**PROBLEM TO WORK ON**
Output the entries below exactly, from the first line to the line holding "Open 入库管理(I) menu", both included.

RECORDS TO PROCESS Block Start

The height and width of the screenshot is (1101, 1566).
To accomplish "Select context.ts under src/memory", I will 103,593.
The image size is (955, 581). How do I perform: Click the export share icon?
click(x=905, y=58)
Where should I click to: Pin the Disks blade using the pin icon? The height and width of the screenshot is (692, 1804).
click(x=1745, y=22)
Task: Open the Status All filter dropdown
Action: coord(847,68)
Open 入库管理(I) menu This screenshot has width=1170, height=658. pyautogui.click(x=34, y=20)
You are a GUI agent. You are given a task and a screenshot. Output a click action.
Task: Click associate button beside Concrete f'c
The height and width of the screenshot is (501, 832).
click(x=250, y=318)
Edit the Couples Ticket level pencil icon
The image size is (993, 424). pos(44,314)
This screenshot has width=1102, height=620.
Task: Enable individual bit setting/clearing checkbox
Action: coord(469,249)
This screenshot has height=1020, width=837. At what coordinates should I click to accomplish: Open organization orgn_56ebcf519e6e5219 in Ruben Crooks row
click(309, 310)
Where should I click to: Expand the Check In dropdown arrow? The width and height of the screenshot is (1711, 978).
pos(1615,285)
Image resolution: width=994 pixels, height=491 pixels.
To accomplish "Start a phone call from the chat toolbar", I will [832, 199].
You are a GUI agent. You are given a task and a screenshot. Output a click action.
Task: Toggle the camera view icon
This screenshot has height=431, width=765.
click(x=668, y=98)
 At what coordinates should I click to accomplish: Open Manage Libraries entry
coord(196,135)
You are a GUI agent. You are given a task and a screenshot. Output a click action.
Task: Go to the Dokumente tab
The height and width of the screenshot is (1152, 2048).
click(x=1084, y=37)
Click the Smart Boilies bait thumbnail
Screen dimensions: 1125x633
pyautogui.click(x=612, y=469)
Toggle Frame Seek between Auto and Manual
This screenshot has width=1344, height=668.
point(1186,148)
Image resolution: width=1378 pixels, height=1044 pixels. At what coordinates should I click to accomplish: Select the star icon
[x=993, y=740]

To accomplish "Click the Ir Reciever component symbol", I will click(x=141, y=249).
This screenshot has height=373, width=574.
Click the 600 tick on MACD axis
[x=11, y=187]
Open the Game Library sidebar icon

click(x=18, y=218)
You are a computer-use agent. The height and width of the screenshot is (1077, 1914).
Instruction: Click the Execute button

RECORDS TO PROCESS Block End

**EXERCISE RESULT**
The height and width of the screenshot is (1101, 1566).
To accomplish "Select context.ts under src/memory", I will 103,593.
The image size is (955, 581). How do I perform: Click the export share icon?
click(x=905, y=58)
Where should I click to: Pin the Disks blade using the pin icon? The height and width of the screenshot is (692, 1804).
click(x=1745, y=22)
Task: Open the Status All filter dropdown
Action: coord(847,68)
Open 入库管理(I) menu This screenshot has width=1170, height=658. pyautogui.click(x=34, y=20)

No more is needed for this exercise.